→ What is required:
Wherever a line of the data contains "Airport", copy that line.
───── Exercise input
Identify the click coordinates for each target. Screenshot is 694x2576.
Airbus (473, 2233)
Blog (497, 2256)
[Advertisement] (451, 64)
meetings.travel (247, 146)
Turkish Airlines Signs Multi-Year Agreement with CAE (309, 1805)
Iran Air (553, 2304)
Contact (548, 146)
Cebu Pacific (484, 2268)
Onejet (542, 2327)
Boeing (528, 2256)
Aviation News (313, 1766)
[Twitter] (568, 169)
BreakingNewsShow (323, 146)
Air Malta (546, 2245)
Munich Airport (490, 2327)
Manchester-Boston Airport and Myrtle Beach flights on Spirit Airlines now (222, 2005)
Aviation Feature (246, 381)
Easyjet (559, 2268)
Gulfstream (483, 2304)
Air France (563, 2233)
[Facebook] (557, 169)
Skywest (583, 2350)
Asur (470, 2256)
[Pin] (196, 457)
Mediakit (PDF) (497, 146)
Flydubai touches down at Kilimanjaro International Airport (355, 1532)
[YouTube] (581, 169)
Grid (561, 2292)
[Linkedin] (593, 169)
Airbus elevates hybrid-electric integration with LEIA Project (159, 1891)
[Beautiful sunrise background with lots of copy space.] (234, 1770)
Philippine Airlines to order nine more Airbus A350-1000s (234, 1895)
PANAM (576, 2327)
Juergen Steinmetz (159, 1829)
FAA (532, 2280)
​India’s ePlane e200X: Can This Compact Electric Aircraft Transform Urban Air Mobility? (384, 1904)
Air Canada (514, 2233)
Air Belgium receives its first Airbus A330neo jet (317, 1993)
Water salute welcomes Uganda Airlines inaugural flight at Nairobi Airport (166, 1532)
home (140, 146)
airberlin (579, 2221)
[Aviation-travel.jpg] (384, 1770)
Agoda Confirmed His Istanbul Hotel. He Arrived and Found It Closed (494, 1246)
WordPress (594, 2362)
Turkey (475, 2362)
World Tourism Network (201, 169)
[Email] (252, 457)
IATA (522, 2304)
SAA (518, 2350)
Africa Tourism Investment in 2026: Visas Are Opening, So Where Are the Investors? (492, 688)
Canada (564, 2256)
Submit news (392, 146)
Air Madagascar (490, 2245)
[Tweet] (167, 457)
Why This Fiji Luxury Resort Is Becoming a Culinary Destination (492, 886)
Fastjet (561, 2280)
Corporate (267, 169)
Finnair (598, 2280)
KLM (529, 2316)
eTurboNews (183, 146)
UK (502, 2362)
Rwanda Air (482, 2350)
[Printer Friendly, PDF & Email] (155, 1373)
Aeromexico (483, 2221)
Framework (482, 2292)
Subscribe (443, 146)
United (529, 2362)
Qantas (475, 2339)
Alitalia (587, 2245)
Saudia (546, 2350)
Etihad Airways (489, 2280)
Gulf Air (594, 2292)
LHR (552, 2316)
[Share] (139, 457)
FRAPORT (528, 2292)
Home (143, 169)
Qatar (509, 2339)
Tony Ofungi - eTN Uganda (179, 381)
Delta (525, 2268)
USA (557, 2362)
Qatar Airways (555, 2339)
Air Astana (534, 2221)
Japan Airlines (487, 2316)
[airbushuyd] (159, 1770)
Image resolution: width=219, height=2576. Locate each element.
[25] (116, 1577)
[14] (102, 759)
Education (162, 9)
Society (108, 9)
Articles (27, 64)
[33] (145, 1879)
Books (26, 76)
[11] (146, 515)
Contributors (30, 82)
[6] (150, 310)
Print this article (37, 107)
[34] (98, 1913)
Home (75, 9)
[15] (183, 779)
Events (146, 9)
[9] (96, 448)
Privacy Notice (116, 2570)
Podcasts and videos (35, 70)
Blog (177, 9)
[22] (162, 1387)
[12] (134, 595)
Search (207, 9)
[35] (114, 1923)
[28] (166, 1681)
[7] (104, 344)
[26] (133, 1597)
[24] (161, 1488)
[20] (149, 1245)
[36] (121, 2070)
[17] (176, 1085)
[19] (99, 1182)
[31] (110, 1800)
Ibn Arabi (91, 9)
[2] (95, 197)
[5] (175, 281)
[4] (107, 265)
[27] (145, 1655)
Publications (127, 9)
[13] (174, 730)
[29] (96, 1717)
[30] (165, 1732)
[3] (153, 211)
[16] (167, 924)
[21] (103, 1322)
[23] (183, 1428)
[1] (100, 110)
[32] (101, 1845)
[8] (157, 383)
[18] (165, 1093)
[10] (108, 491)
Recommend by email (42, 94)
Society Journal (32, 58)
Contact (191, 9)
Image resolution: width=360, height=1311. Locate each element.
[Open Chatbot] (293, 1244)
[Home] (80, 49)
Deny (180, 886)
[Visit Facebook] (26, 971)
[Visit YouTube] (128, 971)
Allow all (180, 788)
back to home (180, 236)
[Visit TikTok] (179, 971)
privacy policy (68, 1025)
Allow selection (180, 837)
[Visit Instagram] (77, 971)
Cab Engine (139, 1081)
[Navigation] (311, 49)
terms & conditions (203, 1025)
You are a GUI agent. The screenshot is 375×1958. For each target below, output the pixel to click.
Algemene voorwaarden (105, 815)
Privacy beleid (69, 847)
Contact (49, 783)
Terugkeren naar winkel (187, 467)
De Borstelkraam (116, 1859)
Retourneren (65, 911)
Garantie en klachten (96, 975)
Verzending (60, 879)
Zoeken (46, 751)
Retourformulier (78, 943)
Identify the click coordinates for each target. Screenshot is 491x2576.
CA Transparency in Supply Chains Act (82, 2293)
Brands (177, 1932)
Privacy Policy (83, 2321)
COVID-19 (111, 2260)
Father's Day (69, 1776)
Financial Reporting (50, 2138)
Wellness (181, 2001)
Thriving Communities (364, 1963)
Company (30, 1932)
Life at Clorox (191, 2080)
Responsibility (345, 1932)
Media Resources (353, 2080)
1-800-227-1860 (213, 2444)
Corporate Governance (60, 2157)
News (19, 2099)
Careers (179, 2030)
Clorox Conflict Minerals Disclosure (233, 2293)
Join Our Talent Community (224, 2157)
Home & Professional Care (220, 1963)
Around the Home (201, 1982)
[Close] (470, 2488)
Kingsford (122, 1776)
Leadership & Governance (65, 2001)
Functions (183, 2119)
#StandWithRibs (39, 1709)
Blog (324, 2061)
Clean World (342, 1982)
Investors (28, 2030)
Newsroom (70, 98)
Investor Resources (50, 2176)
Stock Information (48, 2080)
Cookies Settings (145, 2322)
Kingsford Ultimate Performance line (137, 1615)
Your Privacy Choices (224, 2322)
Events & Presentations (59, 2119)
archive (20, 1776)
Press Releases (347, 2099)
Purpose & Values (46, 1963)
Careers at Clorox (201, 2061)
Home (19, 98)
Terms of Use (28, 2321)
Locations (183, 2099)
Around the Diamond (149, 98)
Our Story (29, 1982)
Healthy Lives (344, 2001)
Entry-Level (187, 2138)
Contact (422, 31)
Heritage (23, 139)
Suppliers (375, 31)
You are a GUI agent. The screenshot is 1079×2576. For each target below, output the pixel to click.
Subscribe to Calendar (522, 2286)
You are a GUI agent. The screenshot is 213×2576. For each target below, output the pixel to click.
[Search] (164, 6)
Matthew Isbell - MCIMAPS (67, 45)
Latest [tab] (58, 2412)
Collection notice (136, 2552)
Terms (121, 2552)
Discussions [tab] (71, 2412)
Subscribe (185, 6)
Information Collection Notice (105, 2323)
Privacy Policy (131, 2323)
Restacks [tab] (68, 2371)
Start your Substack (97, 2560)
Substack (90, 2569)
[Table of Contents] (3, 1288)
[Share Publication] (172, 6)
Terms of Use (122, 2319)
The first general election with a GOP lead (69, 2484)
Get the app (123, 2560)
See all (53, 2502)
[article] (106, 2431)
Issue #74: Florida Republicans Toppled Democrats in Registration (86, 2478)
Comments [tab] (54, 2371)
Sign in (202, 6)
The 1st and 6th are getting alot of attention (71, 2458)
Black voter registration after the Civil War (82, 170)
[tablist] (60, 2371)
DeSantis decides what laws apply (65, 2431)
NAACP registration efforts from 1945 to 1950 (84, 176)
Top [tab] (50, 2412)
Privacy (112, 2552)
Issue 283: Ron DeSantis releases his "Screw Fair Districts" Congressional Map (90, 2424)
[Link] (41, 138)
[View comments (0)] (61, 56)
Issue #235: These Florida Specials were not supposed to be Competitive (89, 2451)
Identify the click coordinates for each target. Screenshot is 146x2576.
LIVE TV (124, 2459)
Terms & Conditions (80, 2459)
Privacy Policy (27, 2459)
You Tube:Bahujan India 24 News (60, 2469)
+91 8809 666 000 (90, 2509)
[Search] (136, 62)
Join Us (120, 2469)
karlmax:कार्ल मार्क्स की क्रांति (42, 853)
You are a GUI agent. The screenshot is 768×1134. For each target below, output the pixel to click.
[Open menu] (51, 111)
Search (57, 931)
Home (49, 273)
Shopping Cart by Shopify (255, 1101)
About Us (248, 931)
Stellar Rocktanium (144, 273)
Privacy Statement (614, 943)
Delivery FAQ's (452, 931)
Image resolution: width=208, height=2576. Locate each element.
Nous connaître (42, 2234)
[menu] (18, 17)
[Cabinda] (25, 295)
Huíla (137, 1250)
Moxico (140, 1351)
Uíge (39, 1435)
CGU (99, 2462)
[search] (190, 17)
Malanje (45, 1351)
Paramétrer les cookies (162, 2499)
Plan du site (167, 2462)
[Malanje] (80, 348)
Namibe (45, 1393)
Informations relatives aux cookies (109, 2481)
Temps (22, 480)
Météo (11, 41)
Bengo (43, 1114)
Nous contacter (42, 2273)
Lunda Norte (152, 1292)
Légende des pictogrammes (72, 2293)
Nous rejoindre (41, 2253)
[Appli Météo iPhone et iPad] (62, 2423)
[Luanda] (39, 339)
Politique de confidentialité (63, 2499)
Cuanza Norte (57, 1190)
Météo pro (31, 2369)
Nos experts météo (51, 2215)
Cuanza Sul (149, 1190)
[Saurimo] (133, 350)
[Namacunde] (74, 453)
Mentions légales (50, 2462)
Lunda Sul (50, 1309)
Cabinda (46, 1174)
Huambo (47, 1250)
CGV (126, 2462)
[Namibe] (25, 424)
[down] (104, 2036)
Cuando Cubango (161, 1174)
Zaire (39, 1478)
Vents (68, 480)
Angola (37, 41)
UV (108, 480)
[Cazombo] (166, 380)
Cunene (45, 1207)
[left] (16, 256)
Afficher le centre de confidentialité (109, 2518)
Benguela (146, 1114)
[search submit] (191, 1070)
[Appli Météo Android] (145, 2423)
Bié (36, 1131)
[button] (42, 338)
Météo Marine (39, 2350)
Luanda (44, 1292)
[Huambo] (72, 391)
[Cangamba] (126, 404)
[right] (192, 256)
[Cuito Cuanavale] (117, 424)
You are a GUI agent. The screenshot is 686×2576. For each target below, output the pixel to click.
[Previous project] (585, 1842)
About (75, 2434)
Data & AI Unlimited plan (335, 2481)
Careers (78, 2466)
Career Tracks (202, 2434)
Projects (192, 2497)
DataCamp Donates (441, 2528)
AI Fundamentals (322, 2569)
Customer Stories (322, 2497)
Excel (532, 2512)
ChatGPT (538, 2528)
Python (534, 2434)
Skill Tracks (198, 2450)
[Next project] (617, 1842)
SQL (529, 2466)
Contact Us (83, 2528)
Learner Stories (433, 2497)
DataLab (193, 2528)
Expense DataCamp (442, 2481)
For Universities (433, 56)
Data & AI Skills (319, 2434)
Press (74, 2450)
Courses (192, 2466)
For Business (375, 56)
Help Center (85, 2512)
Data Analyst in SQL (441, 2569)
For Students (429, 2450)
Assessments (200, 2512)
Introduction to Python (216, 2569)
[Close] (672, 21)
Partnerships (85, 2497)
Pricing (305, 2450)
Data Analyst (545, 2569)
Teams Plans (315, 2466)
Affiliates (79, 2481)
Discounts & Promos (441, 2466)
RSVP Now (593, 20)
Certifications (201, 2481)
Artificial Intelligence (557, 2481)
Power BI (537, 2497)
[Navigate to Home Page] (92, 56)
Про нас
──────────
→ Answer section:
Munich Airport (490, 2327)
Manchester-Boston Airport and Myrtle Beach flights on Spirit Airlines now (222, 2005)
Flydubai touches down at Kilimanjaro International Airport (355, 1532)
Water salute welcomes Uganda Airlines inaugural flight at Nairobi Airport (166, 1532)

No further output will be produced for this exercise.